• **Verilen görev**: Aşağıdaki 23 Nisan metninde "Bugün okullarda okuyan" diye başlayan paragrafı, ana bilgilerini koruyarak madde madde yeniden yazın.

Bugün 23 Nisan, ülkemizin güzel çocuklarının bayramı

0
892

İnan Kaloğulları

Bugün okullarda okuyan, parklarda oynayan, hayata gözlerini yeni açan sokaklarda hayatını kazanan; atölyelerde, dükkanlarda ve tarlalarda çalışan güzel gözlü, bahar yüzlü çocukların bayramı.   

İnsan sevgiyi, saflığı, fedakarlığı ve çoğu güzelliği çocuklarla kurduğu ilişkilerde koşulsuz şekilde görebilir. 

Onların varlığı bir sevinç ve neşe kaynağıdır. Duyguların en temiz halini çocuklar taşır. 

En çok soruyu onlar sorar, en meraklısı onlardır. Hayat önlerinde bir nehir gibi akar, durgunluğa meydan okurlar.

• **Veri bölümü**:
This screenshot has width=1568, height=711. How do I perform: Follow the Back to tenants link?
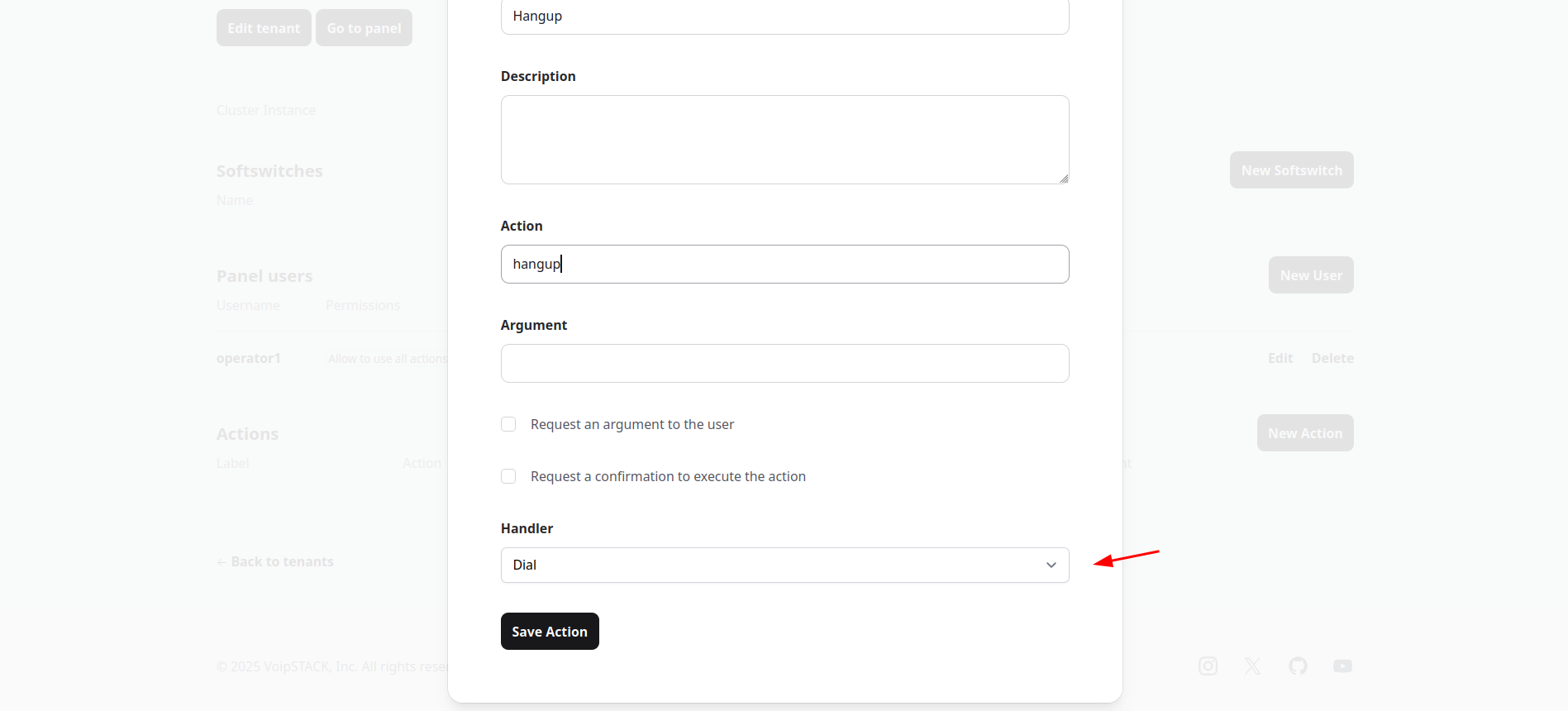click(275, 562)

• **Alıştırmanın sonucu**:
Bugün güzel gözlü, bahar yüzlü şu çocukların bayramıdır:
- Okullarda okuyanlar
- Parklarda oynayanlar
- Hayata gözlerini yeni açanlar
- Sokaklarda hayatını kazananlar
- Atölyelerde, dükkanlarda ve tarlalarda çalışanlar